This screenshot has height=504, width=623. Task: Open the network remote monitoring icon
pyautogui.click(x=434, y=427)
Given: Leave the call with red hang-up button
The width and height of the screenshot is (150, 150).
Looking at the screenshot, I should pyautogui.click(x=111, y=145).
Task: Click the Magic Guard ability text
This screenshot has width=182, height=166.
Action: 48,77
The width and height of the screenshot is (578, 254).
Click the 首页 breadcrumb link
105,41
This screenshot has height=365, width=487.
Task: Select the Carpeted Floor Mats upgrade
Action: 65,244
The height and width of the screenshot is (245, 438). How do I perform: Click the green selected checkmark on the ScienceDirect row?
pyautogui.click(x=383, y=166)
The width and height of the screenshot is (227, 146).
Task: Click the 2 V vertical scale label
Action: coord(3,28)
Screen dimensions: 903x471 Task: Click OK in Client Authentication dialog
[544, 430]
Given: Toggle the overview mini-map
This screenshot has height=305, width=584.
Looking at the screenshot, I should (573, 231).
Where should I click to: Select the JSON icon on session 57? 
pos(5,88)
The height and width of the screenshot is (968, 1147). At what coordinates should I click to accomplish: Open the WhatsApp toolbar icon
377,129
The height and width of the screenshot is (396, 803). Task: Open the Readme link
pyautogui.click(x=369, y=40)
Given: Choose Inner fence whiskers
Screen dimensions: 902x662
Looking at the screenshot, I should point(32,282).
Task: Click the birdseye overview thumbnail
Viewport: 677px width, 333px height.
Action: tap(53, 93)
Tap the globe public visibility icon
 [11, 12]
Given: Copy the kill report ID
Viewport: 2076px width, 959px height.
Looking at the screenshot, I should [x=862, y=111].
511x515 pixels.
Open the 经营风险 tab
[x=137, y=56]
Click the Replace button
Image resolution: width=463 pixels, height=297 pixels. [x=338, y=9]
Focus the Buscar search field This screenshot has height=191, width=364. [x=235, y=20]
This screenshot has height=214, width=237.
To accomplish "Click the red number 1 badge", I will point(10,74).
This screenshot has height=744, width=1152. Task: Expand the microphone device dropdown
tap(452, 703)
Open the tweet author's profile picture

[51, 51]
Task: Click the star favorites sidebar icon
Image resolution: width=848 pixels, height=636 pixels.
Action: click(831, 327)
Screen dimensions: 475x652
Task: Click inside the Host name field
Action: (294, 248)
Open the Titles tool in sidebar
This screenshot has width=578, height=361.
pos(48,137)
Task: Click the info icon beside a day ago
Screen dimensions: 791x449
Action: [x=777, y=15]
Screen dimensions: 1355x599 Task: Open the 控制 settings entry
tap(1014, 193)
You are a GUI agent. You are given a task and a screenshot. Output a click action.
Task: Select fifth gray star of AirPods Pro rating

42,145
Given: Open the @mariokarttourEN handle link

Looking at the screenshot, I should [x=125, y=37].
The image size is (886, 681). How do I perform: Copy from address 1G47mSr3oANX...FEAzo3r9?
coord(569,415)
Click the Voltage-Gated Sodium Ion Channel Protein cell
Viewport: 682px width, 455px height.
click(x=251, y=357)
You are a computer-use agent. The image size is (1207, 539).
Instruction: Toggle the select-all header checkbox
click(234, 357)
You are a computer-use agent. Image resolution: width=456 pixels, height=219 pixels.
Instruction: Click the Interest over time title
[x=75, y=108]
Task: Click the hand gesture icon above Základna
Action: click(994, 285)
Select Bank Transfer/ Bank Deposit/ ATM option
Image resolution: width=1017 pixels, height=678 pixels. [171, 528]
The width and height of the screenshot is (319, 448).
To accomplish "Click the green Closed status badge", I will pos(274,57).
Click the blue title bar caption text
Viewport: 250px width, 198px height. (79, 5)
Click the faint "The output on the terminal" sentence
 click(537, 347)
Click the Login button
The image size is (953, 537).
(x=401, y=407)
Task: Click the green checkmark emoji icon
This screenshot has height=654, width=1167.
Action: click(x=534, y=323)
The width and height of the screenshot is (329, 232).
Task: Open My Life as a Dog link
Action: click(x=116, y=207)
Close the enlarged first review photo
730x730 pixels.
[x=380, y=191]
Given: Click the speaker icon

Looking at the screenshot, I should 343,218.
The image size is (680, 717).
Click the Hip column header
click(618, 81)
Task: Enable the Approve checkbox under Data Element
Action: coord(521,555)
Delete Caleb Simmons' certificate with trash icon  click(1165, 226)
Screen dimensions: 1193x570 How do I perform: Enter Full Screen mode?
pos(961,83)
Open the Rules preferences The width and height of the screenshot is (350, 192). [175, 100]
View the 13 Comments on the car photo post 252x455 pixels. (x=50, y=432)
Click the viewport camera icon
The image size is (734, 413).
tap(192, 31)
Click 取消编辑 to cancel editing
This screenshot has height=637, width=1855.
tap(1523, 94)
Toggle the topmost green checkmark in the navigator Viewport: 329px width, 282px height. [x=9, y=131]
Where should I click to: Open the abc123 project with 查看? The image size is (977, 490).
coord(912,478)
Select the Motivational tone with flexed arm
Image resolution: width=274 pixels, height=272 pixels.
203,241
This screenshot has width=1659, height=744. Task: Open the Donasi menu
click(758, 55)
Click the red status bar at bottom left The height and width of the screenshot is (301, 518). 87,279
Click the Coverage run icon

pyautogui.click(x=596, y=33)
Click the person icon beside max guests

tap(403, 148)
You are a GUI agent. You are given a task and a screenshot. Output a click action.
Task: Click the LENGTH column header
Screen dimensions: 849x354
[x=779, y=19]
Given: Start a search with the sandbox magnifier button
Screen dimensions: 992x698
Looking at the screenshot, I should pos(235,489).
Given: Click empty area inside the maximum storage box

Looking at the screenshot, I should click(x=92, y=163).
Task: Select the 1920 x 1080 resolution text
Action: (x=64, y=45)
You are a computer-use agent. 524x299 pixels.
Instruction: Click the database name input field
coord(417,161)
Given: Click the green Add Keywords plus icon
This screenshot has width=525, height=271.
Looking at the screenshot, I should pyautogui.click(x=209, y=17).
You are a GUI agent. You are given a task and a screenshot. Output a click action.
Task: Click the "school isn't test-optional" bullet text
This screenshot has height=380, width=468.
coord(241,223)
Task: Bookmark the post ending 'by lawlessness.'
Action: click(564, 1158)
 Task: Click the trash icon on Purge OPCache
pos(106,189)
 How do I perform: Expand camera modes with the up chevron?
——————————
* [PROBLEM DETAILS]: All of the data should be retyped exactly.

* [ANSWER BELOW]:
This screenshot has height=504, width=623. Task: Open the network remote monitoring icon
pyautogui.click(x=434, y=427)
Given: Leave the call with red hang-up button
The width and height of the screenshot is (150, 150).
Looking at the screenshot, I should pyautogui.click(x=111, y=145).
Task: Click the Magic Guard ability text
This screenshot has width=182, height=166.
Action: 48,77
The width and height of the screenshot is (578, 254).
Click the 首页 breadcrumb link
105,41
This screenshot has height=365, width=487.
Task: Select the Carpeted Floor Mats upgrade
Action: 65,244
The height and width of the screenshot is (245, 438). How do I perform: Click the green selected checkmark on the ScienceDirect row?
pyautogui.click(x=383, y=166)
The width and height of the screenshot is (227, 146).
Task: Click the 2 V vertical scale label
Action: coord(3,28)
Screen dimensions: 903x471 Task: Click OK in Client Authentication dialog
[544, 430]
Given: Toggle the overview mini-map
This screenshot has height=305, width=584.
Looking at the screenshot, I should (573, 231).
Where should I click to: Select the JSON icon on session 57? 
pos(5,88)
The height and width of the screenshot is (968, 1147). At what coordinates should I click to accomplish: Open the WhatsApp toolbar icon
377,129
The height and width of the screenshot is (396, 803). Task: Open the Readme link
pyautogui.click(x=369, y=40)
Given: Choose Inner fence whiskers
Screen dimensions: 902x662
Looking at the screenshot, I should point(32,282).
Task: Click the birdseye overview thumbnail
Viewport: 677px width, 333px height.
Action: tap(53, 93)
Tap the globe public visibility icon
 [11, 12]
Given: Copy the kill report ID
Viewport: 2076px width, 959px height.
Looking at the screenshot, I should [x=862, y=111].
511x515 pixels.
Open the 经营风险 tab
[x=137, y=56]
Click the Replace button
Image resolution: width=463 pixels, height=297 pixels. [x=338, y=9]
Focus the Buscar search field This screenshot has height=191, width=364. [x=235, y=20]
This screenshot has height=214, width=237.
To accomplish "Click the red number 1 badge", I will point(10,74).
This screenshot has height=744, width=1152. Task: Expand the microphone device dropdown
tap(452, 703)
Open the tweet author's profile picture

[51, 51]
Task: Click the star favorites sidebar icon
Image resolution: width=848 pixels, height=636 pixels.
Action: click(831, 327)
Screen dimensions: 475x652
Task: Click inside the Host name field
Action: (294, 248)
Open the Titles tool in sidebar
This screenshot has width=578, height=361.
pos(48,137)
Task: Click the info icon beside a day ago
Screen dimensions: 791x449
Action: [x=777, y=15]
Screen dimensions: 1355x599 Task: Open the 控制 settings entry
tap(1014, 193)
You are a GUI agent. You are given a task and a screenshot. Output a click action.
Task: Select fifth gray star of AirPods Pro rating

42,145
Given: Open the @mariokarttourEN handle link

Looking at the screenshot, I should [x=125, y=37].
The image size is (886, 681). How do I perform: Copy from address 1G47mSr3oANX...FEAzo3r9?
coord(569,415)
Click the Voltage-Gated Sodium Ion Channel Protein cell
Viewport: 682px width, 455px height.
click(x=251, y=357)
You are a computer-use agent. The image size is (1207, 539).
Instruction: Toggle the select-all header checkbox
click(234, 357)
You are a computer-use agent. Image resolution: width=456 pixels, height=219 pixels.
Instruction: Click the Interest over time title
[x=75, y=108]
Task: Click the hand gesture icon above Základna
Action: click(994, 285)
Select Bank Transfer/ Bank Deposit/ ATM option
Image resolution: width=1017 pixels, height=678 pixels. [171, 528]
The width and height of the screenshot is (319, 448).
To accomplish "Click the green Closed status badge", I will pos(274,57).
Click the blue title bar caption text
Viewport: 250px width, 198px height. (79, 5)
Click the faint "The output on the terminal" sentence
 click(537, 347)
Click the Login button
The image size is (953, 537).
(x=401, y=407)
Task: Click the green checkmark emoji icon
This screenshot has height=654, width=1167.
Action: click(x=534, y=323)
The width and height of the screenshot is (329, 232).
Task: Open My Life as a Dog link
Action: click(x=116, y=207)
Close the enlarged first review photo
730x730 pixels.
[x=380, y=191]
Given: Click the speaker icon

Looking at the screenshot, I should 343,218.
The image size is (680, 717).
Click the Hip column header
click(618, 81)
Task: Enable the Approve checkbox under Data Element
Action: coord(521,555)
Delete Caleb Simmons' certificate with trash icon  click(1165, 226)
Screen dimensions: 1193x570 How do I perform: Enter Full Screen mode?
pos(961,83)
Open the Rules preferences The width and height of the screenshot is (350, 192). [175, 100]
View the 13 Comments on the car photo post 252x455 pixels. (x=50, y=432)
Click the viewport camera icon
The image size is (734, 413).
tap(192, 31)
Click 取消编辑 to cancel editing
This screenshot has height=637, width=1855.
tap(1523, 94)
Toggle the topmost green checkmark in the navigator Viewport: 329px width, 282px height. [x=9, y=131]
Where should I click to: Open the abc123 project with 查看? The image size is (977, 490).
coord(912,478)
Select the Motivational tone with flexed arm
Image resolution: width=274 pixels, height=272 pixels.
203,241
This screenshot has width=1659, height=744. Task: Open the Donasi menu
click(758, 55)
Click the red status bar at bottom left The height and width of the screenshot is (301, 518). 87,279
Click the Coverage run icon

pyautogui.click(x=596, y=33)
Click the person icon beside max guests

tap(403, 148)
You are a GUI agent. You are given a task and a screenshot. Output a click action.
Task: Click the LENGTH column header
Screen dimensions: 849x354
[x=779, y=19]
Given: Start a search with the sandbox magnifier button
Screen dimensions: 992x698
Looking at the screenshot, I should pos(235,489).
Given: Click empty area inside the maximum storage box

Looking at the screenshot, I should click(x=92, y=163).
Task: Select the 1920 x 1080 resolution text
Action: (x=64, y=45)
You are a computer-use agent. 524x299 pixels.
Instruction: Click the database name input field
coord(417,161)
Given: Click the green Add Keywords plus icon
This screenshot has width=525, height=271.
Looking at the screenshot, I should pyautogui.click(x=209, y=17).
You are a GUI agent. You are given a task and a screenshot. Output a click action.
Task: Click the "school isn't test-optional" bullet text
This screenshot has height=380, width=468.
coord(241,223)
Task: Bookmark the post ending 'by lawlessness.'
Action: click(564, 1158)
 Task: Click the trash icon on Purge OPCache
pos(106,189)
 How do I perform: Expand camera modes with the up chevron?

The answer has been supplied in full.